So, why is any of this worth arguing over?
First, it's unconfirmed. As others stated, getting hyped over a slide without any basis in reality is just a waste of energy.
Second, why is any of this unreasonable? What is being announced is functionally a Phenom III. People said this when Bulldozer came out. I remember asking why AMD didn't immediately jump ship, die shrink the Phenom II, and consider Bulldozer as the equivalent of Pentium 4 (great on paper, poo in reality, gotta spread that Netburst hate). The better part of a decade later, and they announce exactly that. I'm not seeing why any of this is ground breaking.
Next, AMD and Nvidea share ownership of the patents that make most GPUs possible. They exist as such because video cards wars are stupid. Think back to the 90's, where each GPU would perform differently in games because they were few standards. AMD and Nvidea got together, and agreed to licensing of patents so their products had a market, rather than trying to split the existing market based upon hardware. It makes sense, if you release the next hot piece of hardware, and want everyone to be able to buy it and upgrade. This is why the Intel GPU generally blows. It isn't bad, but they have to find ways around existing patents. Sometime a simple job can become impossible, when the proper tools are denied to you.

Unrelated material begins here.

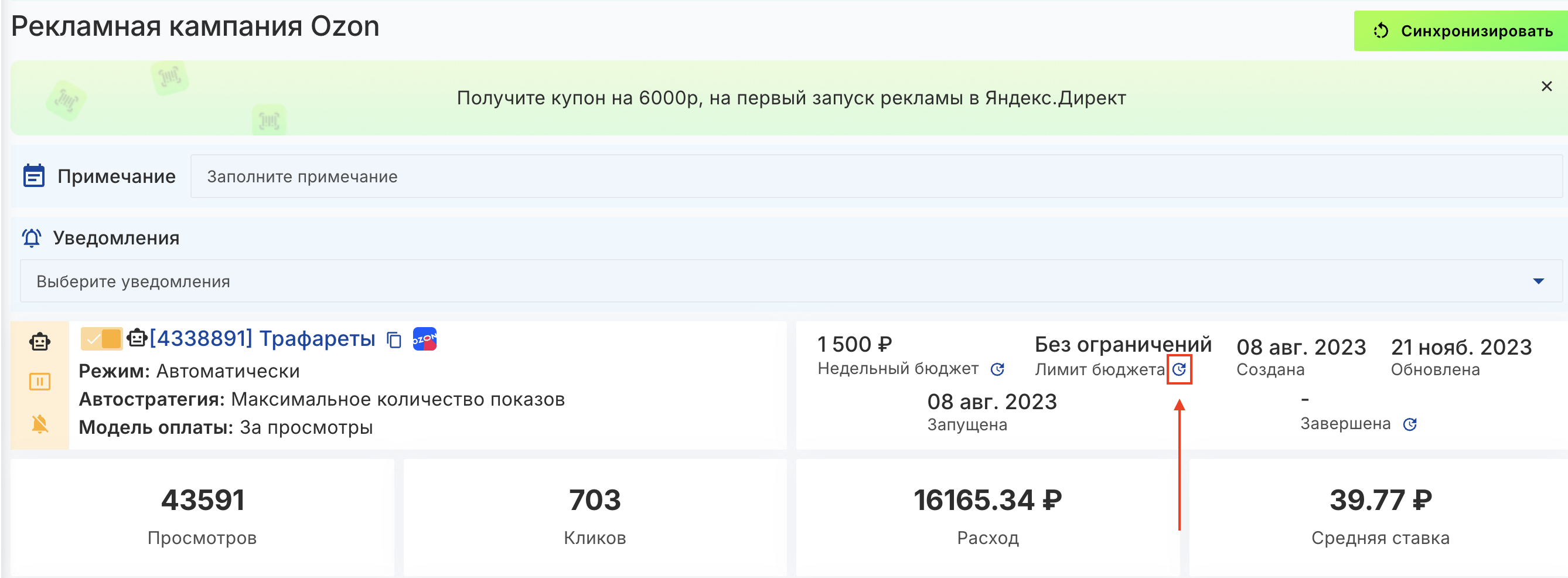Close the Яндекс.Директ coupon banner
The height and width of the screenshot is (578, 1568).
pos(1546,87)
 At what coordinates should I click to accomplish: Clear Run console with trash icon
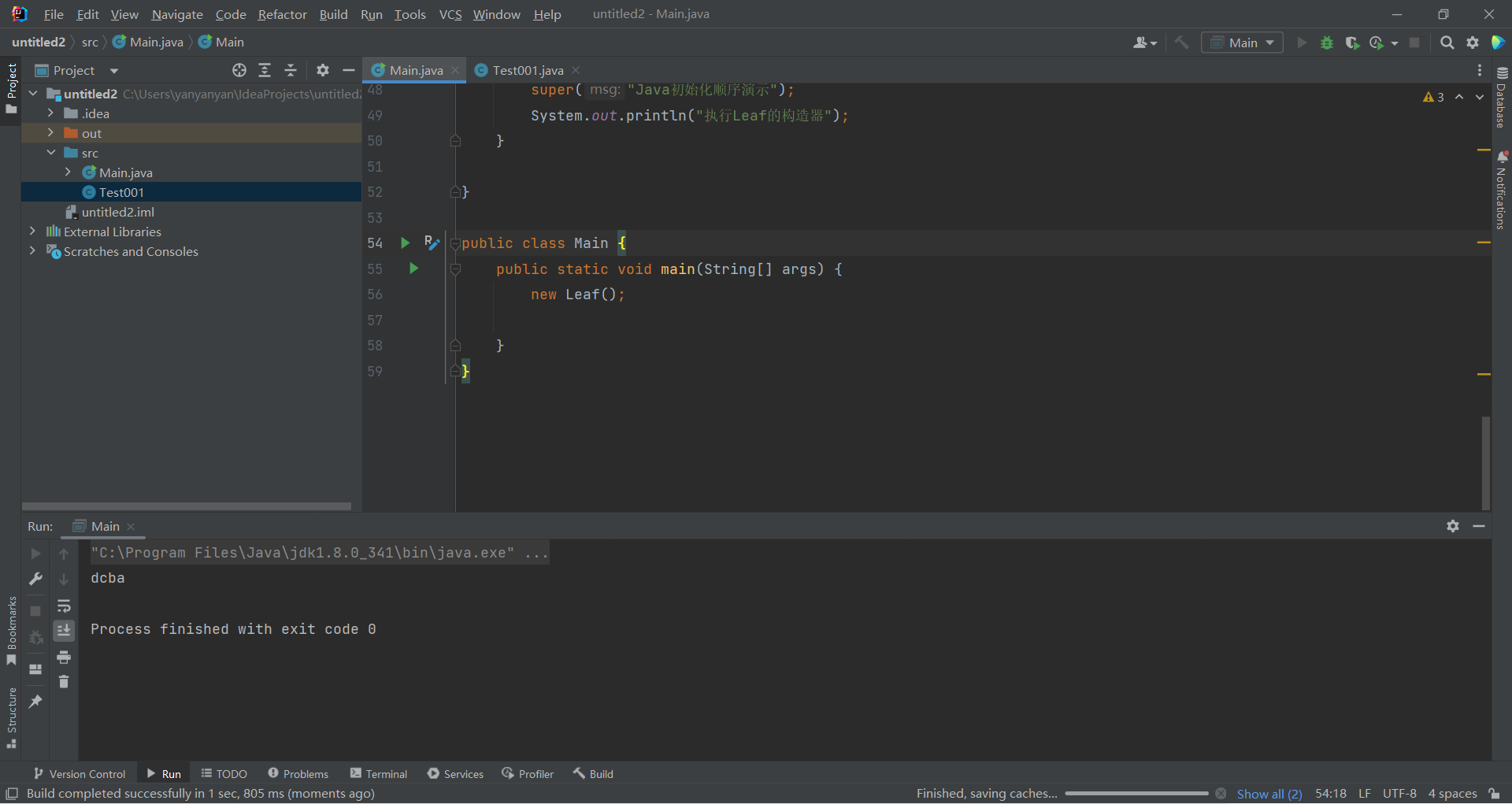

The consumer market sucks. CPU manufacturers don't bend to it, because selling a tray of CPUs earns more money than selling a dozen individual ones. AMD, in the business setting, is a joke. They are more problematic in data centers, because of heat and a need for raw performance. Even if AMD released an excellent CPU that undercut Intel on the consumer side, their adoption into servers wouldn't happen for years. They cut their nose of with Opteron running like bulldozer, and coming back from that will take much more than one decent CPU release.

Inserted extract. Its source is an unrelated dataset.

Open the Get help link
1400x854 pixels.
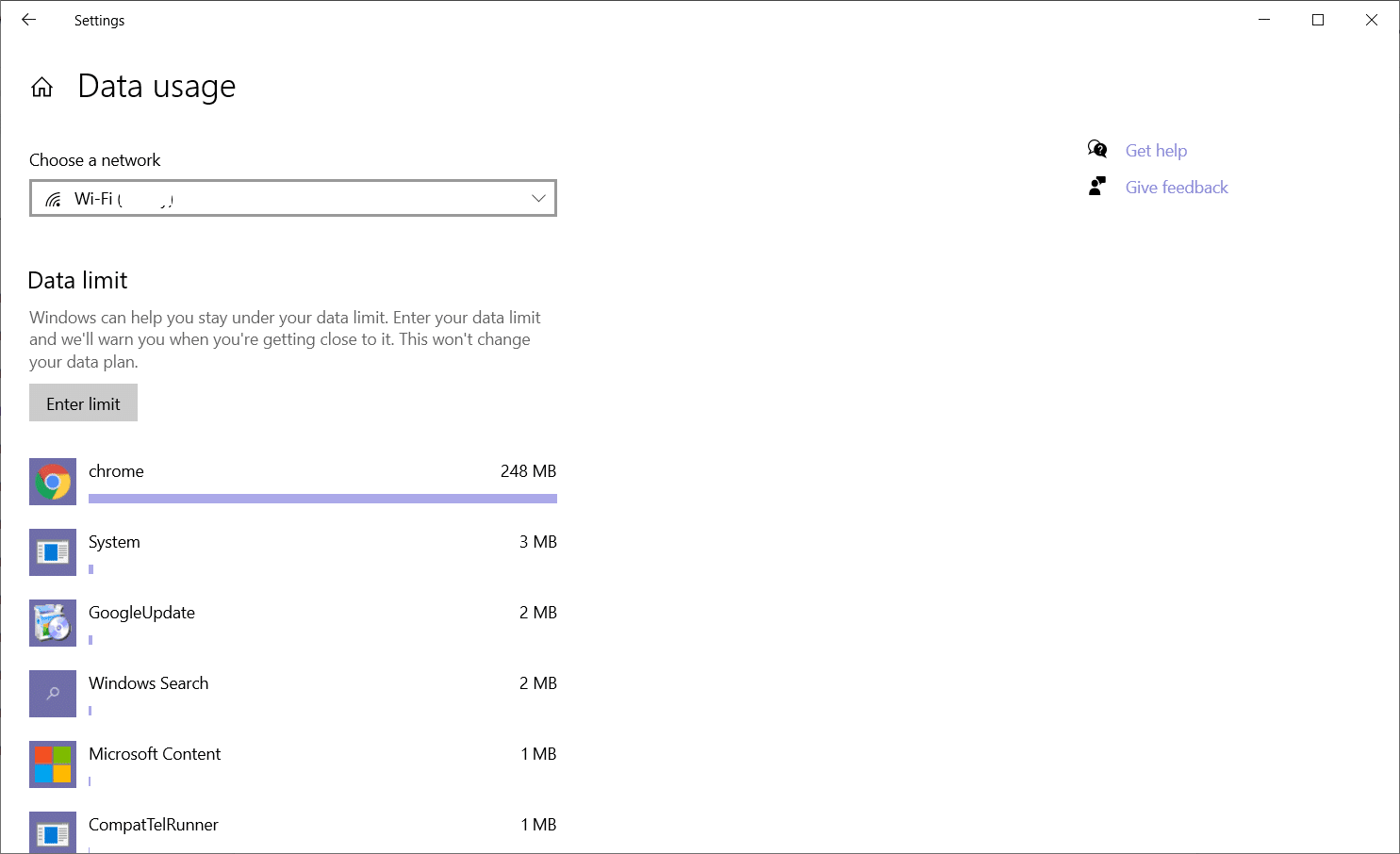[1156, 150]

Why does AMD even care about the CPU side? They no longer have their own foundries. This puts them at a disadvantage when compared to Intel. Competing against Intel has also yielded poor results, because AMD doesn't have the budget to compete with Intel, Nvidea, and ARM all at once. The APU is decent, but ARM is a strong bit of competition. Nvidea provides more than enough competition in the GPU market. How can AMD do anything but compete against Intel with value? Right now Piledriver may be cheaper than Haswell, but it's performance isn't up to the standards consumers expect. 70% of the performance, for 80% of the price isn't a deal, and that's what AMD has got. Even if tomorrow they released a chip with 80% of the performance at 80% of the cost people wouldn't adopt it in the business world.
I'm hoping that Zen puts AMD into competition with Intel in the consumer market. I'm also hoping that the server implementation is good enough to draw business partners back to AMD. Despite these hopes, I think AMD should be focusing efforts on the APU and GPU. Those battles can be won, and the Zen architecture may well make a very mean little APU. Dividing their resources up for three battles just isn't a solid strategy.